Der Pauschalbetrag für den üblichen Lohn wurde für 2016 (unverändert gegenüber 2014 und 2015) festgelegt auf € 44.000. Leider gibt es daher 2016 keine Gehaltserhöhung für den Gesellschafter-Direktor (DGA). Zumindest dann nicht, wenn sein Gehalt dem normalen Tariflohn entspricht.
Üblicher Lohn
Der übliche Lohn ist der Bruttolohn, der dem Arbeitnehmer in der mit der DGA am ehesten vergleichbaren Beschäftigung gezahlt wird. Das Bruttogehalt der DGA muss mindestens 75% dieses üblichen Gehalts betragen (bis 2014 mussten anstelle von 75% mindestens 70% an die DGA gezahlt werden). Dies kann natürlich deutlich über der Norm von 44.000 € liegen. Erhält die DGA ein Bruttogehalt, das unter 75% des üblichen Lohns liegt, kann die Steuerbehörde die Lohnsteuer auf die Differenz einbehalten.
Fachärzte, die ihren Beruf über eine persönliche Holdinggesellschaft ausüben, konnten sich 2015 mit den Steuerbehörden auf eine Vergleichsvereinbarung zu dem Schluss kommen, dass sie mit der Zahlung eines Bruttogehalts von 120.000 € (75% von 160.000 €) auskommen könnten.
Ein DGA-Gehalt von weniger als 44.000 € ist in bestimmten Situationen natürlich auch möglich. Der DMS muss dann nachweisen, dass das niedrigere Gehalt noch dem üblichen Gehaltsschema entspricht.

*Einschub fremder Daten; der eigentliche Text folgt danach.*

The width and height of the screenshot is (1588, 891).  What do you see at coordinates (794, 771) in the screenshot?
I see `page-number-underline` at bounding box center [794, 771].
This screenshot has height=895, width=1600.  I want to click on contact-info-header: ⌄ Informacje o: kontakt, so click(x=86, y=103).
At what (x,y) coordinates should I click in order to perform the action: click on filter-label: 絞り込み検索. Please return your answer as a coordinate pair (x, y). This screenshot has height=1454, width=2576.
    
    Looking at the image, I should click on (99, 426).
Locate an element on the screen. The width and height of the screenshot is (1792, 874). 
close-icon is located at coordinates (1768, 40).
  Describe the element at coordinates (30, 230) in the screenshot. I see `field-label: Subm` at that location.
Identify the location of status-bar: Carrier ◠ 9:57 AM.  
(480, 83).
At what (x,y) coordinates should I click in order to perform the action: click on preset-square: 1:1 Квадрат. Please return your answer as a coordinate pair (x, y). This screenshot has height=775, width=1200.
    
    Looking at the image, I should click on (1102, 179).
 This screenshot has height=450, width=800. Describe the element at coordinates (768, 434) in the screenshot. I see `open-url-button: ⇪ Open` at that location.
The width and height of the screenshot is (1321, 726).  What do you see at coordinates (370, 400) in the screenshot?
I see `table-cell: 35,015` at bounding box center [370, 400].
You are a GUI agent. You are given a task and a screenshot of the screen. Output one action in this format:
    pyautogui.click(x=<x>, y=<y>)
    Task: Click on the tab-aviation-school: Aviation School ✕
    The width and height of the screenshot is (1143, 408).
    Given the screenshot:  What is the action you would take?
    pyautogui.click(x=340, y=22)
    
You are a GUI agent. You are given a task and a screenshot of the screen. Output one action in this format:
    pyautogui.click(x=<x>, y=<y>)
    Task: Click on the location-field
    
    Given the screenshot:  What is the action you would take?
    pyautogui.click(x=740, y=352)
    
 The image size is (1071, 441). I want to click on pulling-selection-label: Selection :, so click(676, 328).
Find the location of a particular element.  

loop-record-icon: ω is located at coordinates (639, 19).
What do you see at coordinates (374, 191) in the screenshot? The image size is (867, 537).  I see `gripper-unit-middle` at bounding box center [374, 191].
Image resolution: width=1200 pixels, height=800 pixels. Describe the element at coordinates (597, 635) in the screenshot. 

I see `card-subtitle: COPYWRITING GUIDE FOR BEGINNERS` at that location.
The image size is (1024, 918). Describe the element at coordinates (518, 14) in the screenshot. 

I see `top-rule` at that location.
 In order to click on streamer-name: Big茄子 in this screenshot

Wenn der übliche Lohn 5.000 € oder weniger beträgt und nicht an die DGA abgeführt wird, muss keine Lohnsteuer gezahlt werden.
DGA
Für die Zwecke des üblichen Entlohnungssystems ist ein DGA die Person, die Arbeit zugunsten einer Einrichtung (in der Regel eine GmbH, aber das übliche Entlohnungssystem gilt auch für eine Genossenschaft) leistet, an der sie eine wesentliche Beteiligung hält. Der Arbeitnehmer hält eine wesentliche Beteiligung, wenn er 5% oder mehr des ausgegebenen Kapitals einer GmbH (oder 5% oder mehr in einer bestimmten Art von ausgegebenen Aktien) hält. Der Gesellschafter der DGA muss außerdem mindestens 75% des für ihn geltenden üblichen Gehalts von dem Unternehmen erhalten.